» **Directions**
Copy the entries below verbatim, from the line containing "Click the 15,750,116" down to the line containing "Action: pyautogui.click(x=206, y=127)", including both of those lines.

» **Working data**
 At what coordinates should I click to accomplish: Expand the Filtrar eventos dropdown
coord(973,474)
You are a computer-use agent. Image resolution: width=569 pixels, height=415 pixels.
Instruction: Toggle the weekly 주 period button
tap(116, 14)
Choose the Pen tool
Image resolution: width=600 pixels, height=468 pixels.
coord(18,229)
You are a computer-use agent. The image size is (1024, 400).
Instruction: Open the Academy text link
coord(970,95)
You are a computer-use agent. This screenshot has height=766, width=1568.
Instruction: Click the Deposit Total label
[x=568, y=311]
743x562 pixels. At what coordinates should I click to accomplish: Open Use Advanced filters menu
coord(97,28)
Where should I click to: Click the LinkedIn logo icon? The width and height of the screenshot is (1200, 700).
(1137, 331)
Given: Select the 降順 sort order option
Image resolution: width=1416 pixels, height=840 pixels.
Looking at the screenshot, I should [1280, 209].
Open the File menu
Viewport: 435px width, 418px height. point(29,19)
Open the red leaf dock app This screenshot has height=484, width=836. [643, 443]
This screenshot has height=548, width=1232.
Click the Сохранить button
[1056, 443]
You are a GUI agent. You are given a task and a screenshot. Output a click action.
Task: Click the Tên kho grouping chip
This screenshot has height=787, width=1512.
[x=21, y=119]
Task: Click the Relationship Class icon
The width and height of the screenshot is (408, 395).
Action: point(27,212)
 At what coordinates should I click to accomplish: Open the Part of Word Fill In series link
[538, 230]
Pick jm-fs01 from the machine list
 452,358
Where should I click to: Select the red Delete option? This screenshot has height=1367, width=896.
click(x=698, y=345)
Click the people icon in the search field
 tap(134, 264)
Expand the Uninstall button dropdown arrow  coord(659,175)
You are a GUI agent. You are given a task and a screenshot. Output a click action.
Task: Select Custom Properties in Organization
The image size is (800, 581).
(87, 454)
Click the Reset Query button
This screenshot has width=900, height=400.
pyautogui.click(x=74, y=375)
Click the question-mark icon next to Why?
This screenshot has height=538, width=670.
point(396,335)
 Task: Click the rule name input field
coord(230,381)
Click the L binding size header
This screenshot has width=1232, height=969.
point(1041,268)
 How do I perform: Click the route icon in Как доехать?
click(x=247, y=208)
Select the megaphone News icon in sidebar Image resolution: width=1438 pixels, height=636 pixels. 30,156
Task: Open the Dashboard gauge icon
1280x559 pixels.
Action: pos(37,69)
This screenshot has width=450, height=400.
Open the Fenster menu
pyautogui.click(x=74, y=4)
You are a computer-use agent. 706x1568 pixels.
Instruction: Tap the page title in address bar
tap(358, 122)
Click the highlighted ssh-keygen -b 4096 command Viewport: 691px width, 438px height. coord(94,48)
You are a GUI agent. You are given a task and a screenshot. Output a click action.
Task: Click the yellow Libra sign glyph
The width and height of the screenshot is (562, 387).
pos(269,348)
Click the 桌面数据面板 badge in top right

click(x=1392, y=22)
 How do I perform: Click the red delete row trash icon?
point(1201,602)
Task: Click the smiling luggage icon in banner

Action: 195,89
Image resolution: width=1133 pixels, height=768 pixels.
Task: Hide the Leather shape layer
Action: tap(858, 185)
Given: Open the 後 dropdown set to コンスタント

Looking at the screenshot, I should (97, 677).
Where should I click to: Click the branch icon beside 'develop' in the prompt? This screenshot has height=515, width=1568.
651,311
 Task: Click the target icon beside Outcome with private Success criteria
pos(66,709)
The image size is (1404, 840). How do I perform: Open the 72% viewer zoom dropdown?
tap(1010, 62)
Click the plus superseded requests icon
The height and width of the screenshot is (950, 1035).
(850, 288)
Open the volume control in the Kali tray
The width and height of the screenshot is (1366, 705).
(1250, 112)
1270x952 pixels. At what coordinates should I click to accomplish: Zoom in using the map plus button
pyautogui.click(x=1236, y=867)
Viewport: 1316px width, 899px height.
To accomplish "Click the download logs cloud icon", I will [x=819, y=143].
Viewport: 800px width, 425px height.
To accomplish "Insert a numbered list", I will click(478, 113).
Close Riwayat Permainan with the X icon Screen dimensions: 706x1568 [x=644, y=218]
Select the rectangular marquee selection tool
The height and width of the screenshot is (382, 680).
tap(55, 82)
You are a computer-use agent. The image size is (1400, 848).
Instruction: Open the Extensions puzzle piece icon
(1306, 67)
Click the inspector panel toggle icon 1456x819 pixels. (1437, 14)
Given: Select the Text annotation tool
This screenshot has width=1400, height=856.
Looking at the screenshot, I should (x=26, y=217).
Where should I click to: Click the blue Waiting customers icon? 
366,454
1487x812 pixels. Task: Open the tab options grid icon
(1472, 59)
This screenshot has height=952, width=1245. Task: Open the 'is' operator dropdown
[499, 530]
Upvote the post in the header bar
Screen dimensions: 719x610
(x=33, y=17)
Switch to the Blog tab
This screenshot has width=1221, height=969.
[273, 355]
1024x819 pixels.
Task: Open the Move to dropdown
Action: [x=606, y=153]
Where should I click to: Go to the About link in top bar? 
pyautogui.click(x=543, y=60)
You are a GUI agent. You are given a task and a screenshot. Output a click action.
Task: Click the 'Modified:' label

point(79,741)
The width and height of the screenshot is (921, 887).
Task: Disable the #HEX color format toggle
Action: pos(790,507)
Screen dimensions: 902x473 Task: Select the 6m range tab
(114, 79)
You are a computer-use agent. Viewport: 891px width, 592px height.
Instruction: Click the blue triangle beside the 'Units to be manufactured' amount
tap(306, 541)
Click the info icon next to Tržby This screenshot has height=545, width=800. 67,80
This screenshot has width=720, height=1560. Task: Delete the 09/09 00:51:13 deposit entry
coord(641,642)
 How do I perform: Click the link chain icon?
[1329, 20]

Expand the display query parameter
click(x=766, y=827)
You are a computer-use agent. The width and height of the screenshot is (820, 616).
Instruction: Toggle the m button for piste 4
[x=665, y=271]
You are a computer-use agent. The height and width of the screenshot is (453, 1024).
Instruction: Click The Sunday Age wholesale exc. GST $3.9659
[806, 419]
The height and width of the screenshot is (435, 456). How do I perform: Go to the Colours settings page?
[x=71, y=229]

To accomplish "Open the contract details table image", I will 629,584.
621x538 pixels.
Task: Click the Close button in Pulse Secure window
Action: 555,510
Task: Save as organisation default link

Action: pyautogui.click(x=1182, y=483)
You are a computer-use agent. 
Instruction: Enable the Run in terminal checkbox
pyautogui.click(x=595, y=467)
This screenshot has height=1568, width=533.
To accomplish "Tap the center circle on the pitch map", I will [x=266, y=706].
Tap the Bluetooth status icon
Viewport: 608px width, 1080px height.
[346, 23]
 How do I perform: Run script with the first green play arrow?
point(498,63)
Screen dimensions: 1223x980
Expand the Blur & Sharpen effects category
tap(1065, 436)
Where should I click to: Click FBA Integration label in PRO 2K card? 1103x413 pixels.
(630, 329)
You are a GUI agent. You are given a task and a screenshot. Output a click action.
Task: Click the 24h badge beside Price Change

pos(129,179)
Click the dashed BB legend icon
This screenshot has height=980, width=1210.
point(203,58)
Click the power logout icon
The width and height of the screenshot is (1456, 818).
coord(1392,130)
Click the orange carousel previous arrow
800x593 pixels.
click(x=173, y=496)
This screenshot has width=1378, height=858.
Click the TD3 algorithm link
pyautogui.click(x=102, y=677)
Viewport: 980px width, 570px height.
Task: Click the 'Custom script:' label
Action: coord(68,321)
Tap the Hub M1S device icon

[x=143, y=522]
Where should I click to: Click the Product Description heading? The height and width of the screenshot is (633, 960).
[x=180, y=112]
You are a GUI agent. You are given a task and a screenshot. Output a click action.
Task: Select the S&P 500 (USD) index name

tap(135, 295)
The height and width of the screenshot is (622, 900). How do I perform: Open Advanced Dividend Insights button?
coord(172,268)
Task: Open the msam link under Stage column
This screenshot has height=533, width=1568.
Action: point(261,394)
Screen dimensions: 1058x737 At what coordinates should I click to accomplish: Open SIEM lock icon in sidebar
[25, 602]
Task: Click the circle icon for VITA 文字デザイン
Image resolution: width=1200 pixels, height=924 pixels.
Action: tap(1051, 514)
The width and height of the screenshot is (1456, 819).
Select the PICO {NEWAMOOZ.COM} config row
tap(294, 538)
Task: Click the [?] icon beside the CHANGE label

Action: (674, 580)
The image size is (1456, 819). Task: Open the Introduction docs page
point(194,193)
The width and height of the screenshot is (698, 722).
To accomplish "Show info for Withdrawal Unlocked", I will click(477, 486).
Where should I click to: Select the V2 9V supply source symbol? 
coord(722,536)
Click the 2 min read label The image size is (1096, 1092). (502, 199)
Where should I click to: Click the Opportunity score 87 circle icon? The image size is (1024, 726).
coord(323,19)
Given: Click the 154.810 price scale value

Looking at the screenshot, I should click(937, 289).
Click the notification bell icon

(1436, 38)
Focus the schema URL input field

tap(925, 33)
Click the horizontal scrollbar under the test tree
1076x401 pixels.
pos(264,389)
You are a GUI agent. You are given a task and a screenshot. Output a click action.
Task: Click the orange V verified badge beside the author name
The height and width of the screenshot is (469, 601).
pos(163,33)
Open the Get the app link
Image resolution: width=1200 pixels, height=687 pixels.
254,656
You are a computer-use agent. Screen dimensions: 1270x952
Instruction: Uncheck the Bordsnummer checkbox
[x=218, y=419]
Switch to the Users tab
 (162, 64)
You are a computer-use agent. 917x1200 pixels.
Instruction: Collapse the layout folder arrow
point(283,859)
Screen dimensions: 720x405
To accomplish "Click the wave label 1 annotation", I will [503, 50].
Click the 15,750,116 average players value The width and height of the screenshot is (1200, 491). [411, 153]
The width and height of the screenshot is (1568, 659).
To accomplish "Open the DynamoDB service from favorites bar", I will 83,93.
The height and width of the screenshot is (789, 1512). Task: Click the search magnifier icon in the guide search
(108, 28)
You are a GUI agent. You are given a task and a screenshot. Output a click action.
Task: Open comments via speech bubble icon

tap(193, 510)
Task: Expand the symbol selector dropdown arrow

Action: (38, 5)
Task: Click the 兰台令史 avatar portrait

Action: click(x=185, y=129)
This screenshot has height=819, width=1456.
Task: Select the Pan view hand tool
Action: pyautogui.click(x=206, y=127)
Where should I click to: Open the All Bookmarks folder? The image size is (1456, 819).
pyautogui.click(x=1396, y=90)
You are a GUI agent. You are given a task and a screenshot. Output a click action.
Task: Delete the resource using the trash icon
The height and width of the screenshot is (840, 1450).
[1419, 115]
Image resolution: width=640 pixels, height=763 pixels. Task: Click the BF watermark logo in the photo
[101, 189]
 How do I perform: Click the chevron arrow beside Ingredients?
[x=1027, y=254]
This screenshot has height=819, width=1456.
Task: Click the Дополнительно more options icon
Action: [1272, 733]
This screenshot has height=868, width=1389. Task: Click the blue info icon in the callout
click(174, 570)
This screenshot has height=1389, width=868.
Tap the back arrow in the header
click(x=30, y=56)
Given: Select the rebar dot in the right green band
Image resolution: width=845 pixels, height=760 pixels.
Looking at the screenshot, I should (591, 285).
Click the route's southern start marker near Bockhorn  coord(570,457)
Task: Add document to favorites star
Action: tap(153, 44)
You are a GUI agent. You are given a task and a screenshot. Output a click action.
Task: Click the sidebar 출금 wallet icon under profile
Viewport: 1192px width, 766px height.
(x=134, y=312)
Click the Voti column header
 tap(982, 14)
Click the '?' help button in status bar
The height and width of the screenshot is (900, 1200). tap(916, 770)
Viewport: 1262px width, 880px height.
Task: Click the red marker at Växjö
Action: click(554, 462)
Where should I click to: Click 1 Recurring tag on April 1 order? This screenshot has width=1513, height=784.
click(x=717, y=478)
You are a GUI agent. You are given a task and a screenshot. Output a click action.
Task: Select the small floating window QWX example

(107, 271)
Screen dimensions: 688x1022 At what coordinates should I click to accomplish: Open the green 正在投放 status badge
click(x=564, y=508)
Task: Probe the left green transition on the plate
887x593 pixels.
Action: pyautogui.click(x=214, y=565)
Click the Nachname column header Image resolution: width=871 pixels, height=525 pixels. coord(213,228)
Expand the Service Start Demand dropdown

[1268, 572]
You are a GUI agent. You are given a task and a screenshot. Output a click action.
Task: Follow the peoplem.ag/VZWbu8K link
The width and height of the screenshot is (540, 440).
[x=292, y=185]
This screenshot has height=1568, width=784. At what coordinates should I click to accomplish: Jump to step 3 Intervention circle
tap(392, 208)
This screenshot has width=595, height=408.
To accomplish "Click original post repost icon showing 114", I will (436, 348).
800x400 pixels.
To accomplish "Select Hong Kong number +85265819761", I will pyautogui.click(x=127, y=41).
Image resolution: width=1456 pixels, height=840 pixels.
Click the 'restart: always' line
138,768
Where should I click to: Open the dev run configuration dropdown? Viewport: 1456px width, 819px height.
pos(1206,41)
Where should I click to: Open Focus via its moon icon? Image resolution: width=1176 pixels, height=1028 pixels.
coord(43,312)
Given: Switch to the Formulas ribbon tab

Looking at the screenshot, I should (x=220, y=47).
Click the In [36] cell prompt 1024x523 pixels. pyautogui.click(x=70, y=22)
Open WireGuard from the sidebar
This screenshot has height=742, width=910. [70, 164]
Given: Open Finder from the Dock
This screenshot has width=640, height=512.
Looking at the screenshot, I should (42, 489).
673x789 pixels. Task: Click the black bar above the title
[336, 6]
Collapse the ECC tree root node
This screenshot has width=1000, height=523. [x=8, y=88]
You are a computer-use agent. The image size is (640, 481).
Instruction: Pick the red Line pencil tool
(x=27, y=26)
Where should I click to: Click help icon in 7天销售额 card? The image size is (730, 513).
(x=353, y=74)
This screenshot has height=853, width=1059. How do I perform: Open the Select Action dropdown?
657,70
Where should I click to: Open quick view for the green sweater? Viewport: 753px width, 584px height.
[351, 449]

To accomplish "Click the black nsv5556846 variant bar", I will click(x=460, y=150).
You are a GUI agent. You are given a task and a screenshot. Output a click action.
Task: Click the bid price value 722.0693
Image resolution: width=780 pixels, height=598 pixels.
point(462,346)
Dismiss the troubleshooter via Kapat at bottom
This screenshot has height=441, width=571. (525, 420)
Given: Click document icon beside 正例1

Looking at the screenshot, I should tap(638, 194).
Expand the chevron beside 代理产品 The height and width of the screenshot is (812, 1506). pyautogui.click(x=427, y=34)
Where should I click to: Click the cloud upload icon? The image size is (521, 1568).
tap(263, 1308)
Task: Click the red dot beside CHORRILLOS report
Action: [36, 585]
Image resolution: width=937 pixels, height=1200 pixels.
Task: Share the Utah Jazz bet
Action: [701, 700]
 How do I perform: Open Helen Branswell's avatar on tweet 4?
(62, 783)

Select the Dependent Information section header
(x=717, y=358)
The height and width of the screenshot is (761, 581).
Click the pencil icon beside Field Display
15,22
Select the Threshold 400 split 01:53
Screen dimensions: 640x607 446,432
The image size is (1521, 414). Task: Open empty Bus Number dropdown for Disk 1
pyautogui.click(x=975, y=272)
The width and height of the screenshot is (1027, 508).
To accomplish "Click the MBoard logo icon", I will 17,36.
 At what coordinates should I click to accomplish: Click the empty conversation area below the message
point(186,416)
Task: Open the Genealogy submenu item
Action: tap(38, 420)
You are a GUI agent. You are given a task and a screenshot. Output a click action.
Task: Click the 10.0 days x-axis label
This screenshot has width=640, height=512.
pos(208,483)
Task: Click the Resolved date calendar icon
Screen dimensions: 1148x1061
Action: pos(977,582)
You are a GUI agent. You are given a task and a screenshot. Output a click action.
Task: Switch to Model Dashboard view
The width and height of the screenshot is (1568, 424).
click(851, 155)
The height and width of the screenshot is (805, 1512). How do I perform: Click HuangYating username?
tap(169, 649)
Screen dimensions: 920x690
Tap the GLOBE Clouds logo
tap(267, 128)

» **Exercise result**
Click the 15,750,116 average players value The width and height of the screenshot is (1200, 491). [411, 153]
The width and height of the screenshot is (1568, 659).
To accomplish "Open the DynamoDB service from favorites bar", I will 83,93.
The height and width of the screenshot is (789, 1512). Task: Click the search magnifier icon in the guide search
(108, 28)
You are a GUI agent. You are given a task and a screenshot. Output a click action.
Task: Open comments via speech bubble icon

tap(193, 510)
Task: Expand the symbol selector dropdown arrow

Action: (38, 5)
Task: Click the 兰台令史 avatar portrait

Action: click(x=185, y=129)
This screenshot has height=819, width=1456.
Task: Select the Pan view hand tool
Action: pyautogui.click(x=206, y=127)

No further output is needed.